Page excerpt:
######

Someone like Piers Morgan can reason that there's no Muslim ban because there are lots of Muslim countries that aren't banned, and so everybody just needs to calm the fuck down, because Piers Morgan will never be affected by the ban, and will never know anyone who's affected by it. There are no stakes for him. If the ban were on 7 majority-white countries, with exceptions for racial and ethnic minorities, I suspect Morgan would be able to see that as a ban on white people.
At first blush, then, the argument appears to be that Piers Morgan lacks empathy, which is a common critique made by liberals. While this critique has some truth to it, I believe that this is a faulty and losing argument, mainly because of a fundamentally flawed human understanding of empathy.
empathy - noun - em·pa·thy \ˈem-pə-thē\ : the action of understanding, being aware of, being sensitive to, and vicariously experiencing the feelings, thoughts, and experience of another of either the past or present without having the feelings, thoughts, and experience fully communicated in an objectively explicit manner; also : the capacity for thisTo most people, empathy is about feelings, which does two things to your argument. It first marginalizes it as non-factual, and second, makes your opponent feel attacked as unfeeling or inhuman, notions that almost every human reflexively resists seeing in themselves.

######

Provided data:

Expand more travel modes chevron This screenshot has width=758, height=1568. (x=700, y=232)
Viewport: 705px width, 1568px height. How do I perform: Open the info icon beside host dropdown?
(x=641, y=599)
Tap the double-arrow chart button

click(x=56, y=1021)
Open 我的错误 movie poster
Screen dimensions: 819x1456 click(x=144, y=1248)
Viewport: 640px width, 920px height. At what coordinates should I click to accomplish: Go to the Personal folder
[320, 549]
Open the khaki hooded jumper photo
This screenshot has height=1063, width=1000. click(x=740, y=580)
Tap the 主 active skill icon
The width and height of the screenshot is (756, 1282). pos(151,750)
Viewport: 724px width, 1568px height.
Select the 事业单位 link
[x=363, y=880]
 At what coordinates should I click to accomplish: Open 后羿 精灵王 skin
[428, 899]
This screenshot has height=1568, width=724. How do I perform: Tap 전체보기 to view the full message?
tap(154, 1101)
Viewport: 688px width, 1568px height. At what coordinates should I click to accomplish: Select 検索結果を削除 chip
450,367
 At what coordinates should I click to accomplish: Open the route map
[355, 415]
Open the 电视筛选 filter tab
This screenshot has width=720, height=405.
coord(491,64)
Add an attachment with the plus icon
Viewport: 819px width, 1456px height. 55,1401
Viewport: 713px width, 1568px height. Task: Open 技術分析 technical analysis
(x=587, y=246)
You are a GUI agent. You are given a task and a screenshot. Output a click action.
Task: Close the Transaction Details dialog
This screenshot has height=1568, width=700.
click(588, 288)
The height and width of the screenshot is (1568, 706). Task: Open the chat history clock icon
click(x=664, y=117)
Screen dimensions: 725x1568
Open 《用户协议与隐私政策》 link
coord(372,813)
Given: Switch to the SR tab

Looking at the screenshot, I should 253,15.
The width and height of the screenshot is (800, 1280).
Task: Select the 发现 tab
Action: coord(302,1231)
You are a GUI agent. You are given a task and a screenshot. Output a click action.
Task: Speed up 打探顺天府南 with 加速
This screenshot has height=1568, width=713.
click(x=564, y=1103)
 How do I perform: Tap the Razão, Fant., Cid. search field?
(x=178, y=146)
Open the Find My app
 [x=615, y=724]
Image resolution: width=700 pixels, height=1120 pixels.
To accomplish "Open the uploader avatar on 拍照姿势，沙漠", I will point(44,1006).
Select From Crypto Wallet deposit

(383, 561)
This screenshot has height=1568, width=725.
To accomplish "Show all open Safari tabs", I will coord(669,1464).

######

Set of tasks:
A. Could you quote the commentary on Piers Morgan starting with "Someone like Piers" and going on through "on white people."?
B. How would you render this sentence from the commentary on Piers Morgan in Spanish: "At first blush, then, the argument appears to be that Piers Morgan lacks empathy, which is a common critique made by liberals."
C. In the commentary on Piers Morgan, what actions does the dictionary definition of empathy name as making up empathy?

Responses for each task:
A.
Someone like Piers Morgan can reason that there's no Muslim ban because there are lots of Muslim countries that aren't banned, and so everybody just needs to calm the fuck down, because Piers Morgan will never be affected by the ban, and will never know anyone who's affected by it. There are no stakes for him. If the ban were on 7 majority-white countries, with exceptions for racial and ethnic minorities, I suspect Morgan would be able to see that as a ban on white people.

B. A primera vista, entonces, el argumento parece ser que Piers Morgan carece de empatía, lo cual es una crítica común que hacen los liberales.

C.
- understanding
- being aware of
- being sensitive to
- vicariously experiencing